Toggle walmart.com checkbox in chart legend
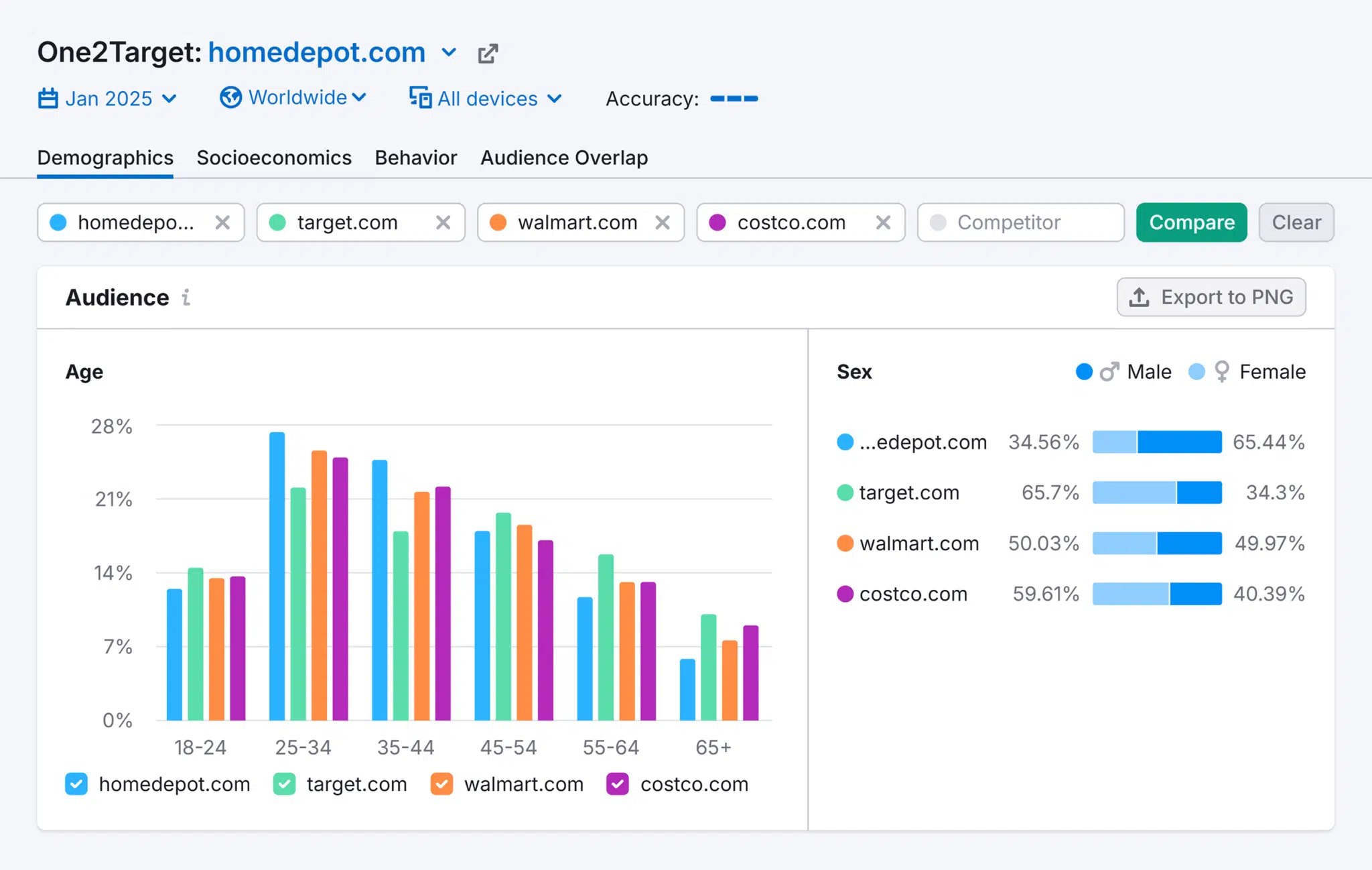This screenshot has height=870, width=1372. tap(442, 784)
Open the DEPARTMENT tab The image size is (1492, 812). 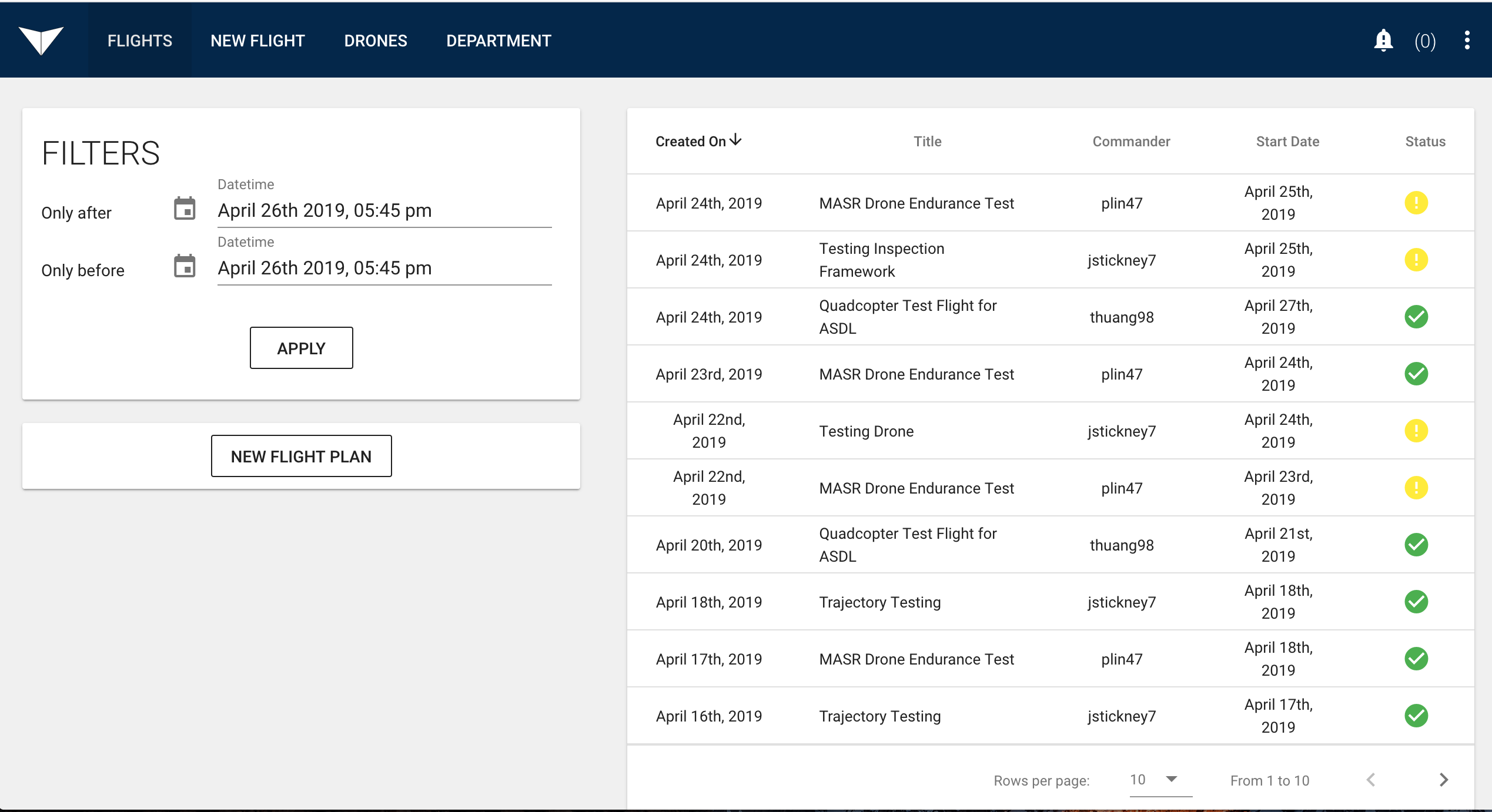point(499,41)
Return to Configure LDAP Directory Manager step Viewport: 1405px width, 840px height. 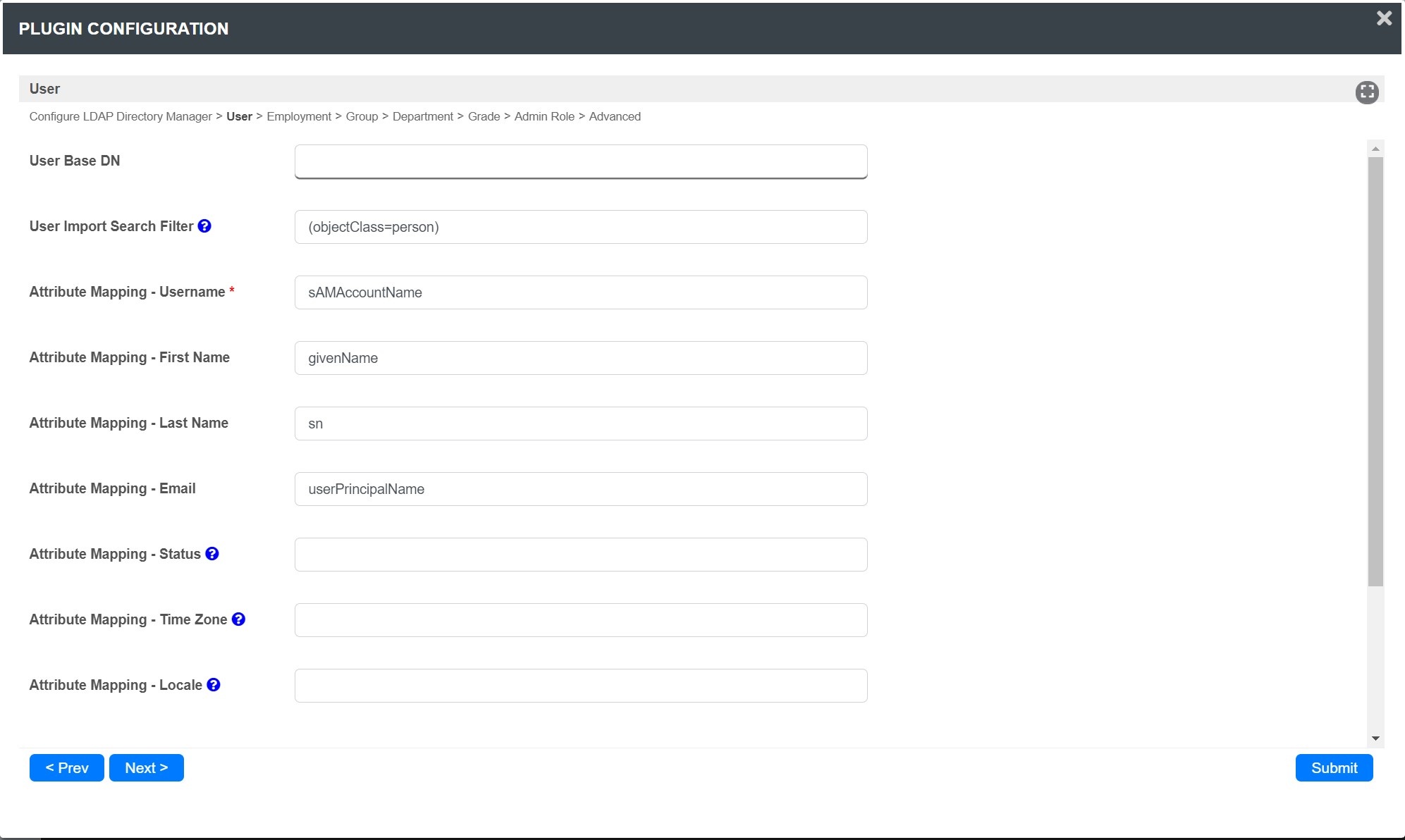pos(121,116)
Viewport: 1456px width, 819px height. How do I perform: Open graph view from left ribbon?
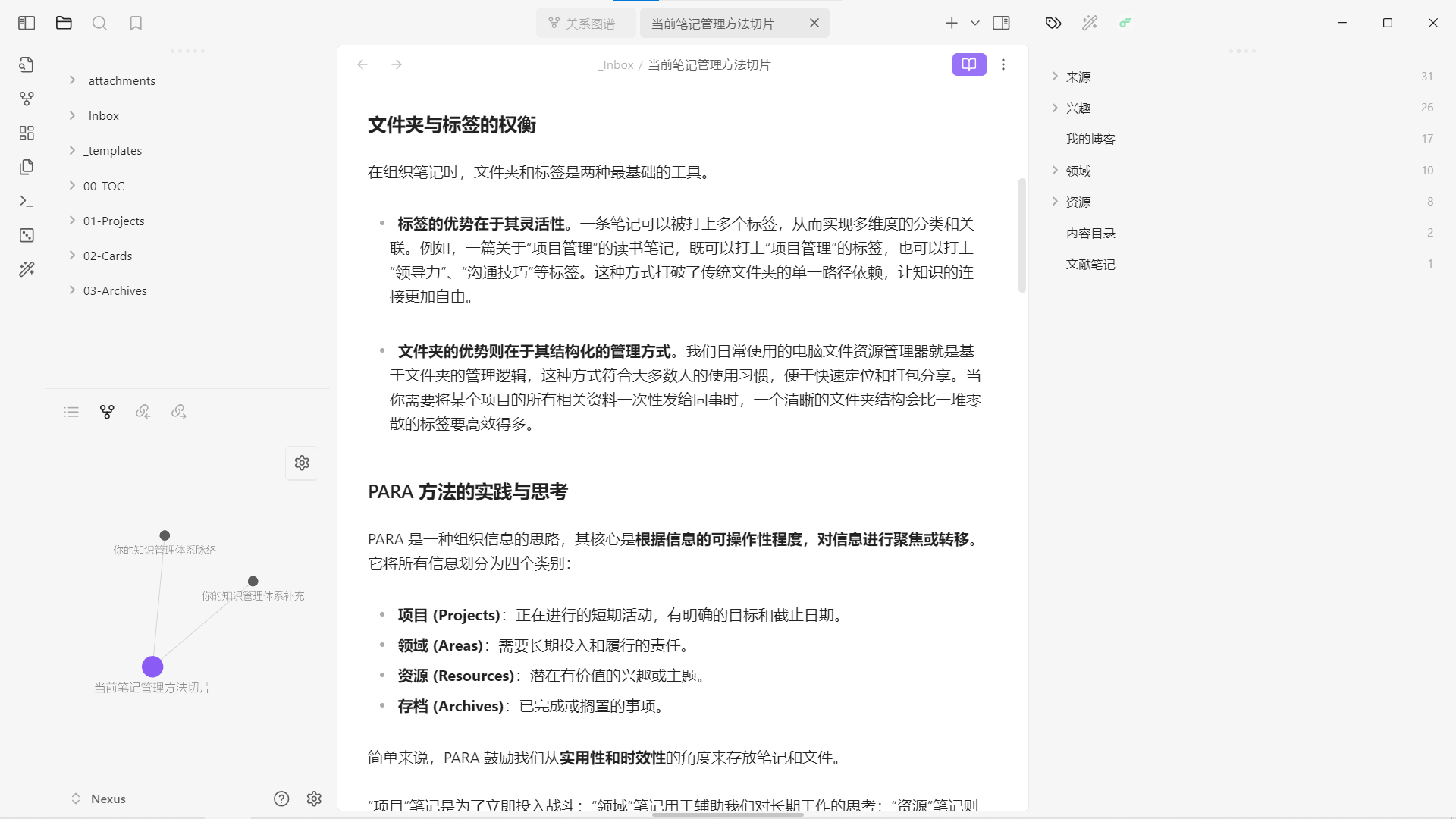27,99
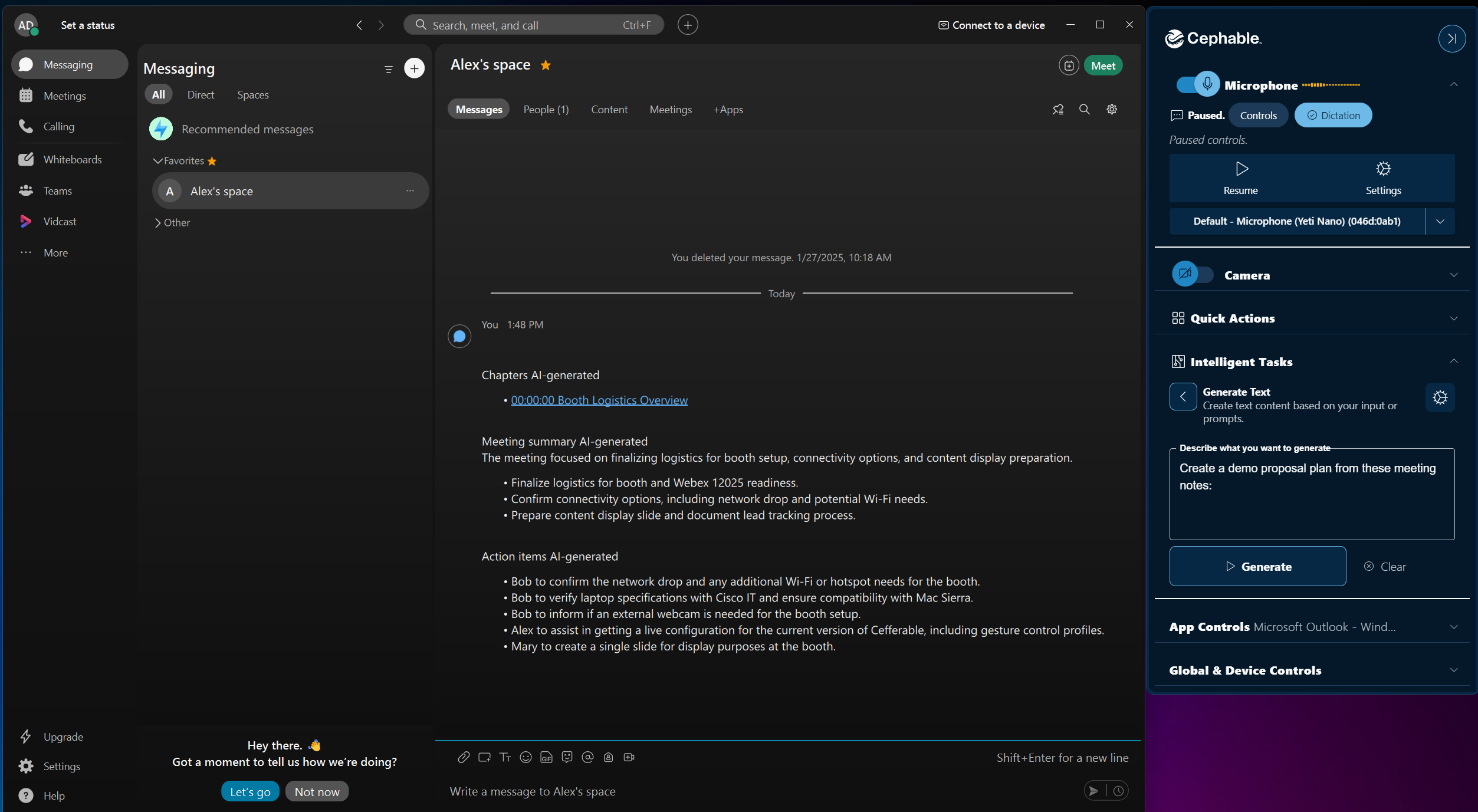Open the microphone device dropdown
The height and width of the screenshot is (812, 1478).
click(1440, 221)
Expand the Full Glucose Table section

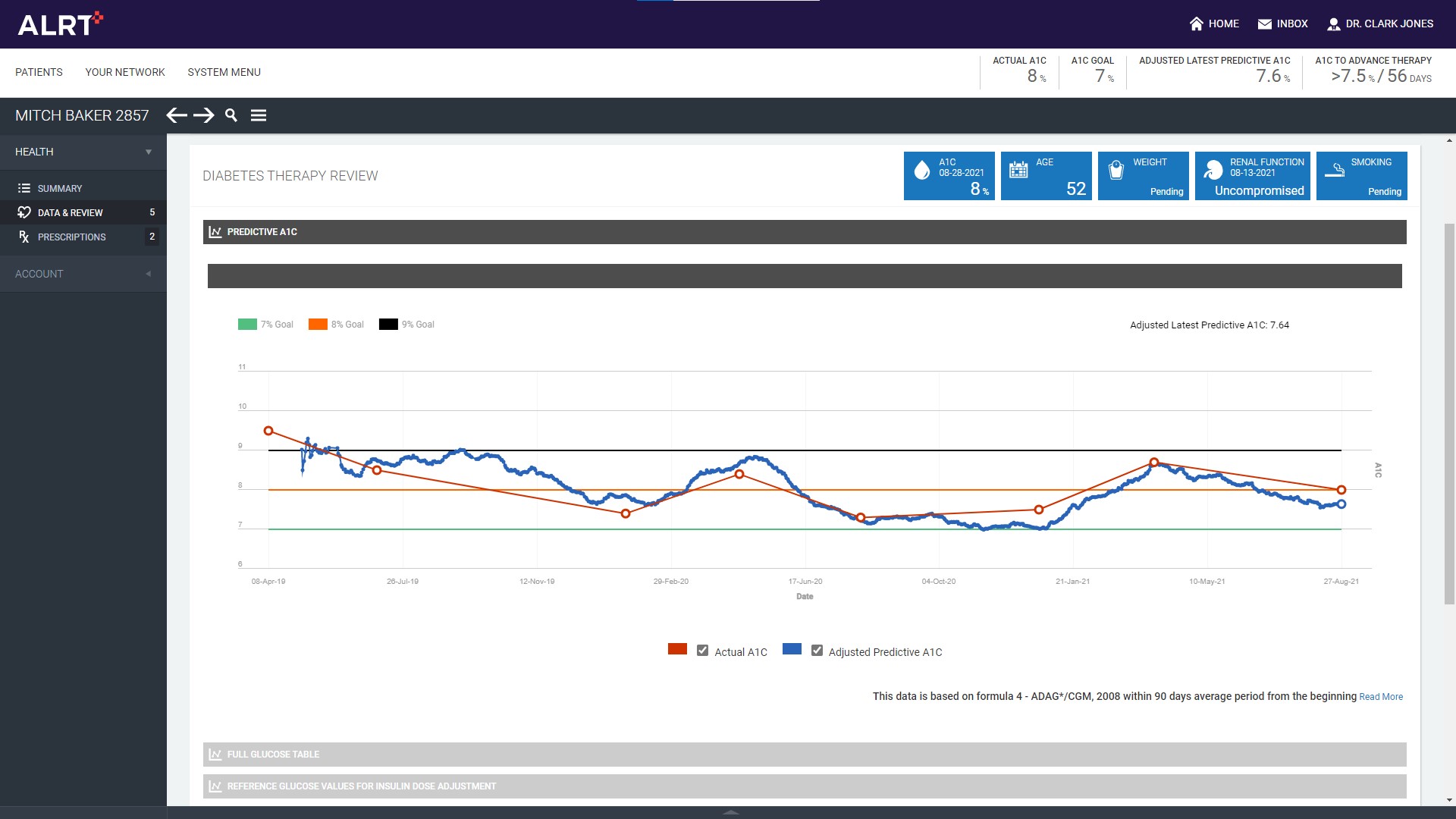click(273, 755)
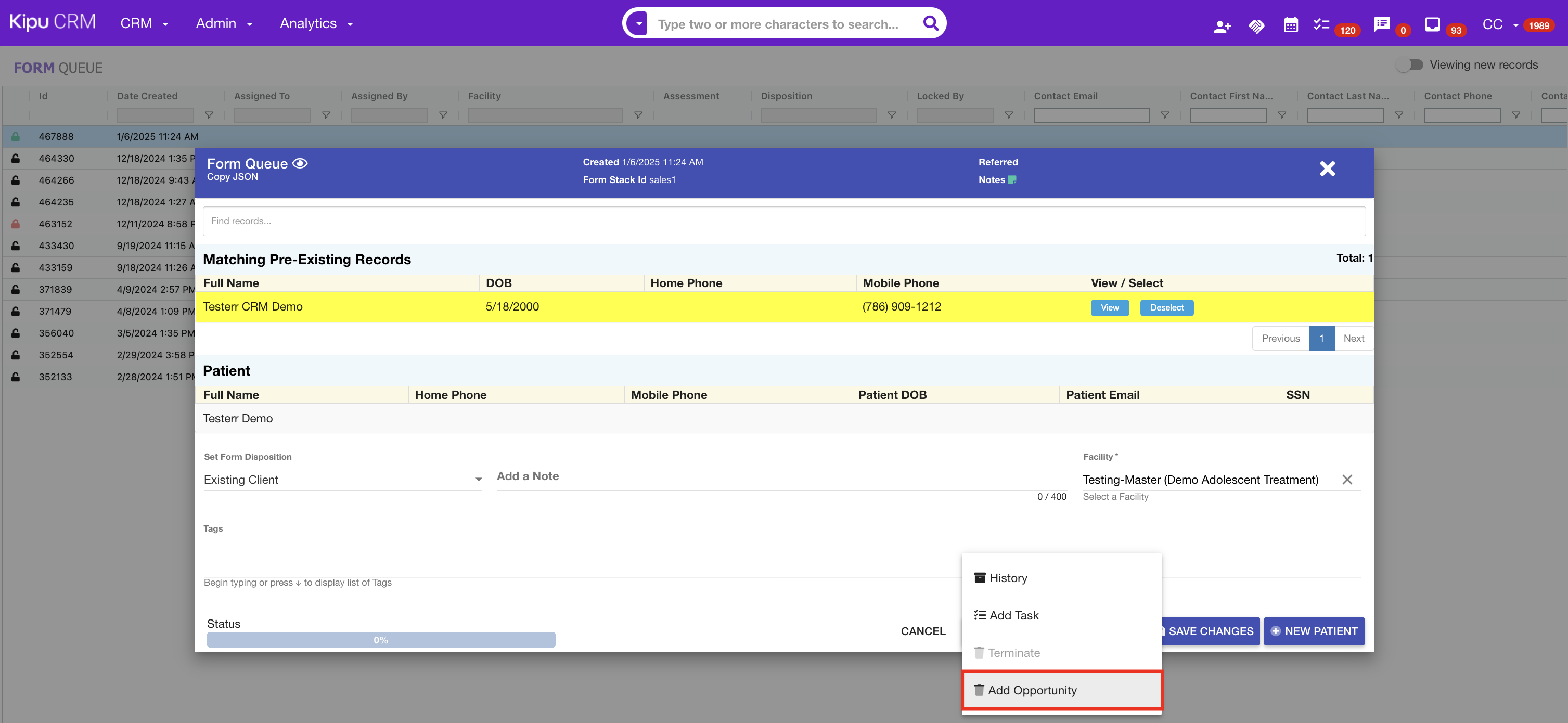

________________________________________

▶ _WHAT THE TASK ASKS_
Return the lines exactly, from the one containing "Viewport: 1456px width, 819px" through the last line above, including both ends and excluding every picture.

▶ _RESPONSE_
Viewport: 1456px width, 819px height. How do I perform: Open graph view from left ribbon?
27,99
Open the microphone device dropdown
The height and width of the screenshot is (812, 1478).
click(1440, 221)
Expand the Full Glucose Table section

click(273, 755)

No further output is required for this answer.